At The Jolie on Greenwich Street, a luxury high-rise in the Financial District, one sales pitch is aimed straight at Wall Street.
“The biggest bonus season since the financial crisis is right around the corner,” a marketing brochure reads. “Investment in real estate is a key consideration of the bonus set.”
Ryan Serhant, founder of Serhant LLC and the head of sales at the Jolie, said interest is brisk.
“Our fear with bonus season was everybody’s going to put their cash into vacation homes or cryptocurrency,” Serhant said. But New York finance still loves New York real estate, he said.
For those with money to burn, other luxuries beckon. Brent Moldowan, president of Mayo Aviation, a charter private-jet company in Denver that handles Wall Street clients, said he’s booking as much as two months in advance.
Arbitrage Andy, who has 249,000 Instagram followers, said he often gets messages during bonus season about how Wall Streeters plan to spend their money. Many young bankers, he said, are talking less about picking up luxe items like shoes, bags or coats when time spent at the office has decreased. Instead, they’re wondering about moving to Florida or Texas, or maybe taking a vacation to the Caribbean or somewhere like Montana.
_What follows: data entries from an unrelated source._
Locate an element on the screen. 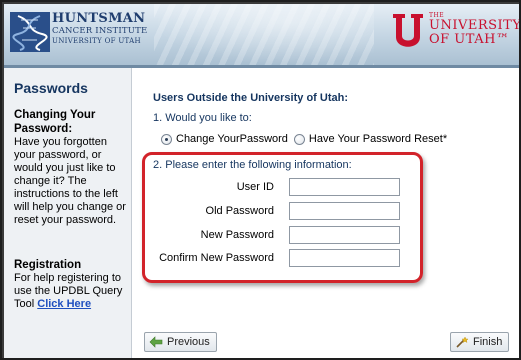 The width and height of the screenshot is (521, 360). registration-heading: Registration is located at coordinates (48, 265).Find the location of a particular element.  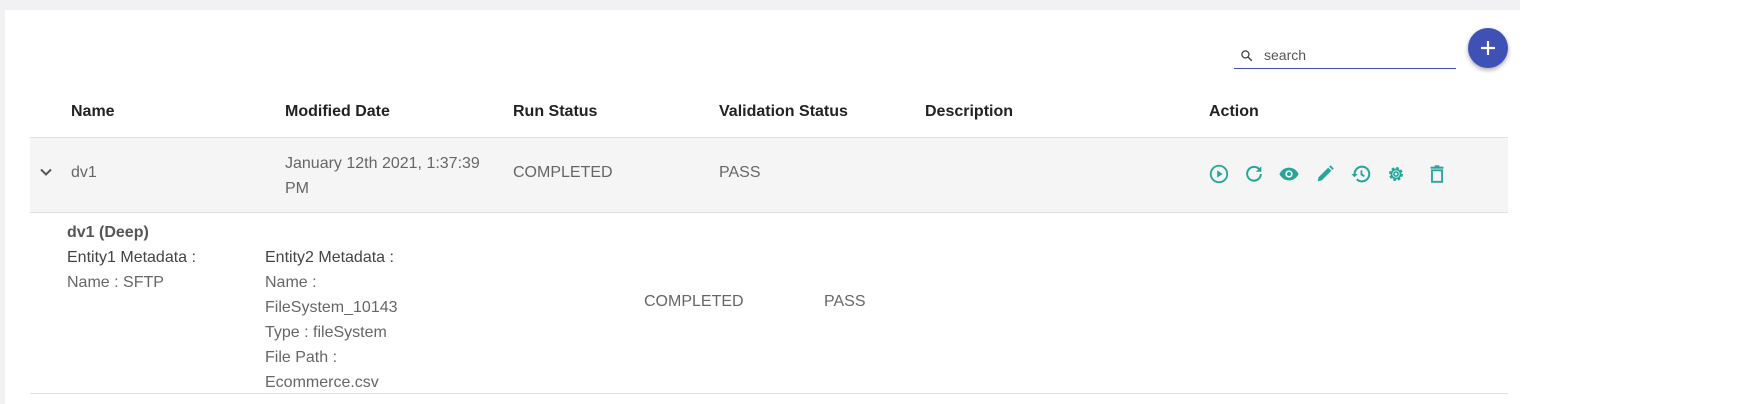

play-circle-icon is located at coordinates (1219, 174). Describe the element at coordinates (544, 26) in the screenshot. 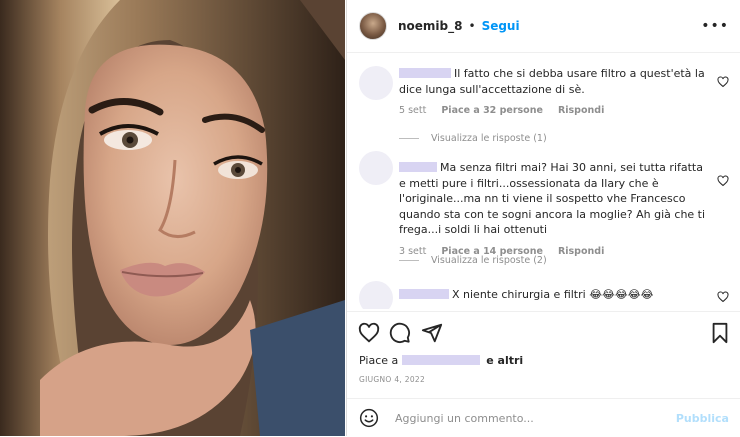

I see `post-header: noemib_8 • Segui •••` at that location.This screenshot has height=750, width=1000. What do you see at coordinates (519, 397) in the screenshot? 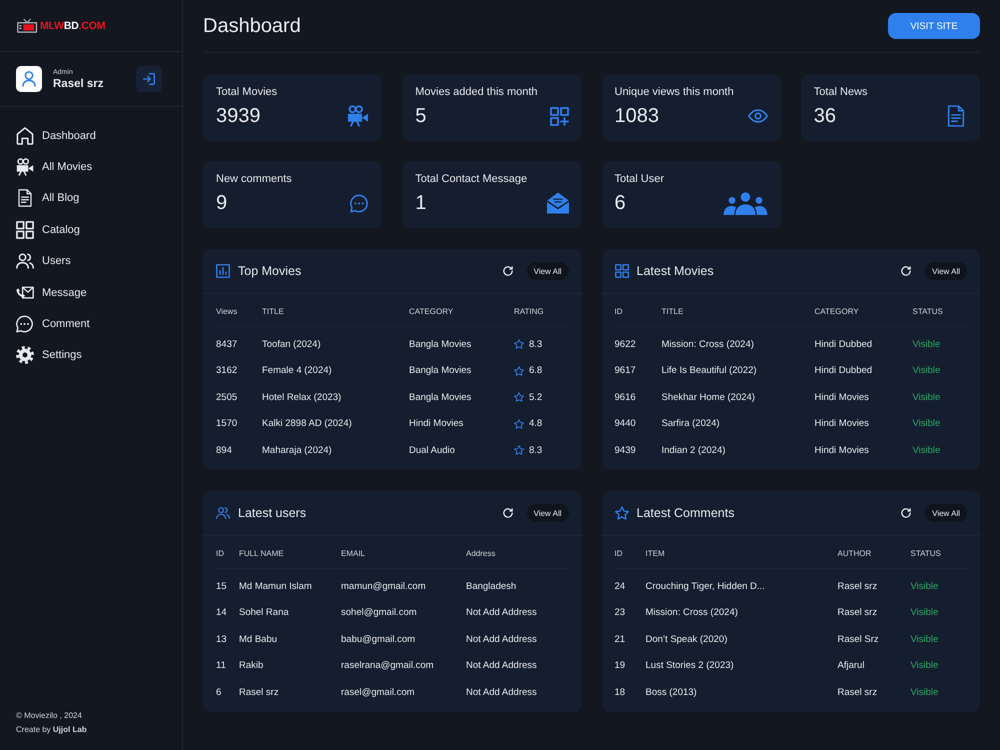
I see `star-icon` at bounding box center [519, 397].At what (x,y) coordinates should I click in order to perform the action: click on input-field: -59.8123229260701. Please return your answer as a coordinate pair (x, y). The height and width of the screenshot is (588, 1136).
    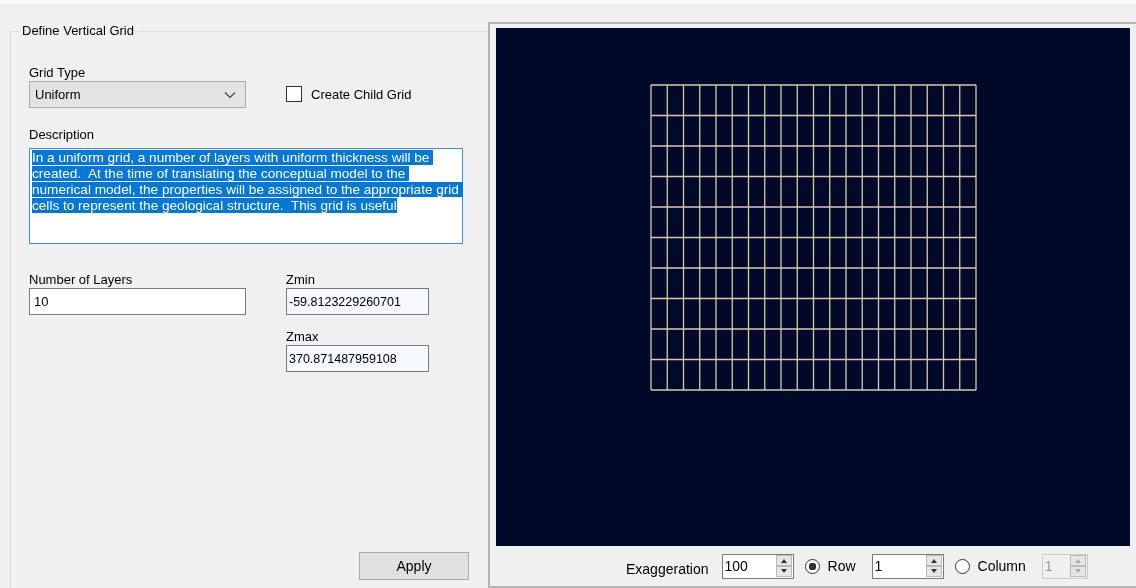
    Looking at the image, I should click on (358, 302). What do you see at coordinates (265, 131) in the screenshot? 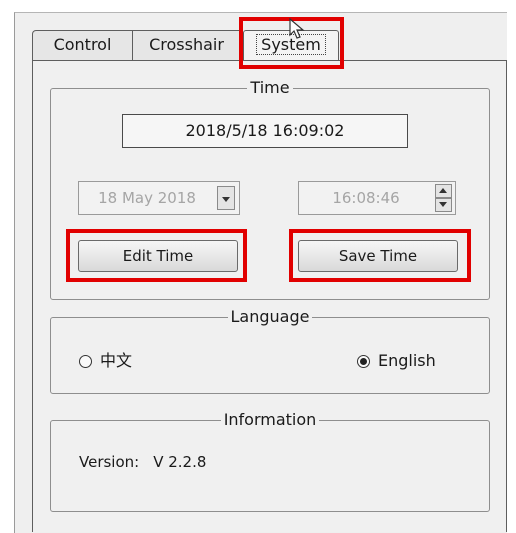
I see `current-datetime-display: 2018/5/18 16:09:02` at bounding box center [265, 131].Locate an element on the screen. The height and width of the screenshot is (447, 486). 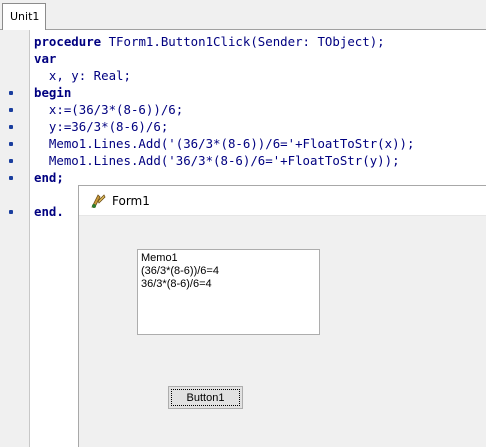
delphi-app-icon is located at coordinates (98, 201).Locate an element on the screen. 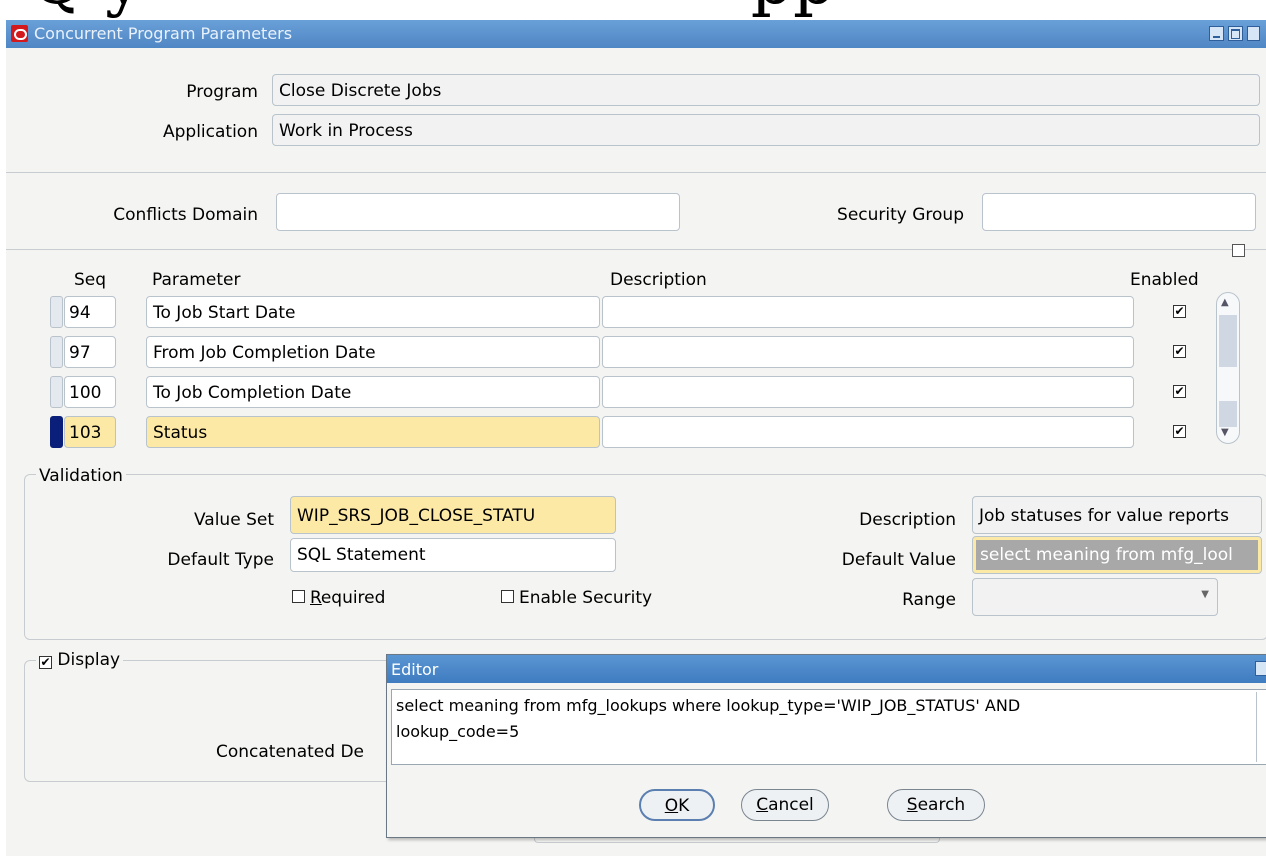 This screenshot has width=1266, height=856. enable-security-label: Enable Security is located at coordinates (586, 598).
They are also eying investment markets.
“With the rise of the retail investment phenomenon, a lot of people are just investing,” Arbitrage Andy said. “For the younger crowd, it’s redundant but watches is usually the biggest thing without a doubt.”
But Wall Street-types who are still hankering after a fancy Rolex might have a tough time finding one soon. Given demand and pandemic supply snags the prices of second-hand Rollies are rising, according to João De Brito e Faro, watches supply manager at online retailer Farfetch. The waiting list for Daytonas, Submariners and GMT Master IIs can run as long as six or seven years unless people have a long-standing relationship with a dealer.
“Right now, the big problem is that even if they want to get one of those watches, they are probably not going to be able to,” he said.